*Excerpt:*
I’ll begin with a mini-spoiler here inasmuch as there is a split between this winner and the Best Cast winner. When I first started this award it took me a while to rationalize a split between a Best Cast and a Best Youth Ensemble. Essentially I felt the sports analogy was the best way to look at it: a cast is a whole team, the youth ensemble is a segment of said team (say the defense on an American Football team); one award is for a whole rather than a segment.

While this year’s winner is the whole cast of the film there is little crossover in the awards (meaning young actors up for the major awards due to parity in the categories), however, I do not do this to diminish the young actors. One of my recent changes was to stop using the term “Child Actor” because the connotation is so negative. Essentially the split not is for fairness and equality of opportunity.

The acting categories were some of the toughest selections that had to be made especially this subset. Quite a few of the casts featured extraordinary depth and boasted previous youth nominees and honorees.

I Declare War stands out not just because the film relies entirely on its young cast; not only because the film entrusts them with a drama about kids their age that doesn’t condescend; but in large part because many of the actors in it were unknown to me prior and their performances are revelatory. I had seen a few only in small roles and was left wondering “Who are these kids?” in the best way possible because they’re that good. They also share screen time such that it was hard to peg a lead and are an ensemble in the truest sense of the word, which is why they are most deserving of this honor among these great choices.

Best Original Screenplay

Woody Allen Blue Jasmine
Elise Ancion, Bouli Lanners, and Matthieu Reynaert The Giants
Nejc Gazvoda, Rok Bicek and Janez Lapajne Class Enemy
Wentworth Miller Stoker
Andrew Stern Disconnect

Honoree

Blue Jasmine (2013, Sony Pictures Classics)

Woody Allen Blue Jasmine

In much the way that last year’s Lifetime Achievement winner was also an honoree in an annual competitive category so, too, is Woody Allen. What you have in this film is not only Woody Allen once again creating characters clashing based on class and different personality types but also his most mesmerizing mostly-dramatic tale since Husbands and Wives. It’s an unapologetic character study that also dabbles in breaking its chronological continuity and goes back-and-forth in time making it one of his more memorable and different films in recent years. The dialogue, as always, is in his usual style, but it’s also poignant, insightful and often times funny, which is needed when this film does go to very dark places. Without discussing it too much it also takes a chance that works perfectly fine by me.

Best Adapted Screenplay

Gavin Hood based on a novel by Orson Scott Card Ender’s Game
Jennifer Lee, Story Jennifer Lee, Chris Buck and Shane Morris, based on “The Snow Queen” by Hans Christian Andersen; Frozen
Nanouk Leopold based on the novel The Twin by Gerbrand Bakker; It’s All So Quiet
Mark O’Rowe based on a novel by Daniel Clay Broken
Ermek Tursunov based on The Old Man and the Sea by Ernest Hemingway; The Old Man

Honoree

Broken (2012, Film Movement)

*What is asked:*
1) In the film awards excerpt, why does the writer say the cast of I Declare War is most deserving of the youth ensemble honor? Answer in one to three sentences.
2) Turn the paragraph in the film awards excerpt that begins "I Declare War stands out" into a short bulleted list that keeps its main facts.
3) Print the film awards excerpt word for word, between "While this year’s" and "nominees and honorees.", inclusive.
The data after this text have nothing to do with it.

*Stored data:*
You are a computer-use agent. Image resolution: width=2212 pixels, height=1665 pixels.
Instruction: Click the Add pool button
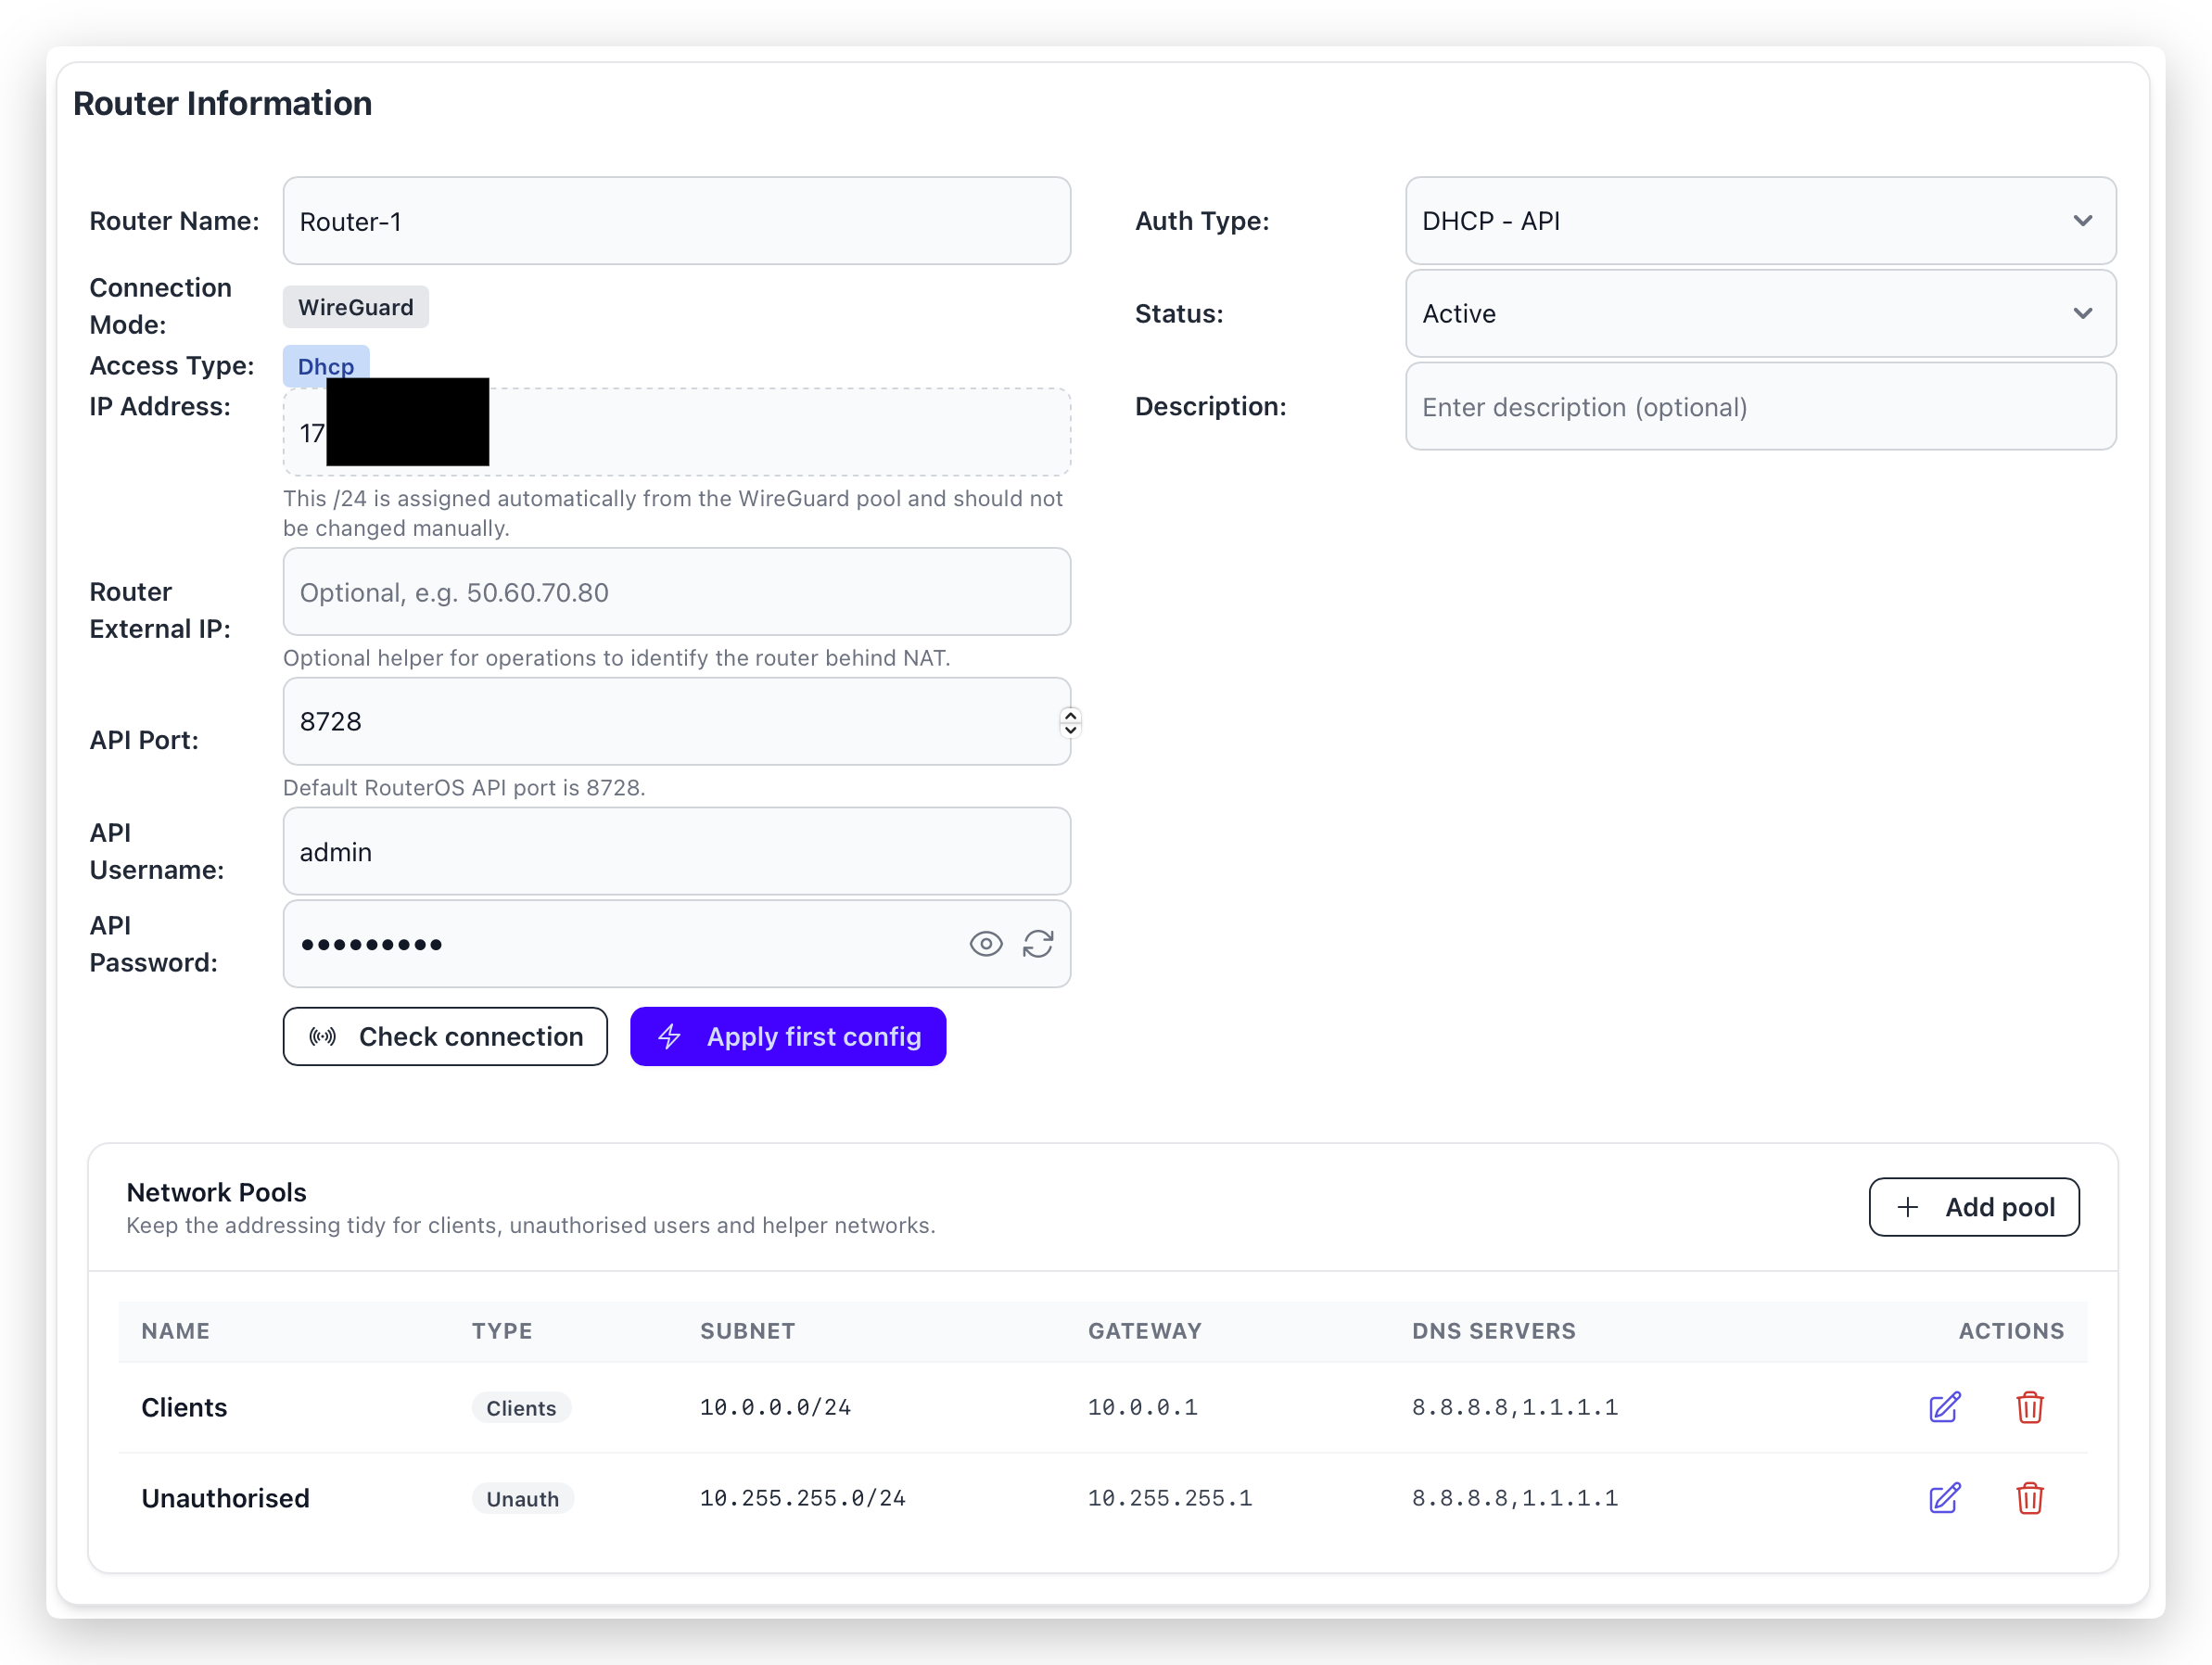tap(1973, 1207)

*The replies:*
1) The young actors share screen time so evenly that it was hard to pick out a lead. That makes them an ensemble in the truest sense of the word.

2)
- The film relies entirely on its young cast.
- It gives them a drama about kids their age that doesn't talk down to them.
- Many of the actors were unknown to the writer before, and their performances are revelatory.
- The writer had seen only a few of them, in small roles, and was left wondering "Who are these kids?" because they're that good.
- They share screen time so evenly that it was hard to pick a lead, making them a true ensemble and the most deserving of the honor.

3)
While this year’s winner is the whole cast of the film there is little crossover in the awards (meaning young actors up for the major awards due to parity in the categories), however, I do not do this to diminish the young actors. One of my recent changes was to stop using the term “Child Actor” because the connotation is so negative. Essentially the split not is for fairness and equality of opportunity.

The acting categories were some of the toughest selections that had to be made especially this subset. Quite a few of the casts featured extraordinary depth and boasted previous youth nominees and honorees.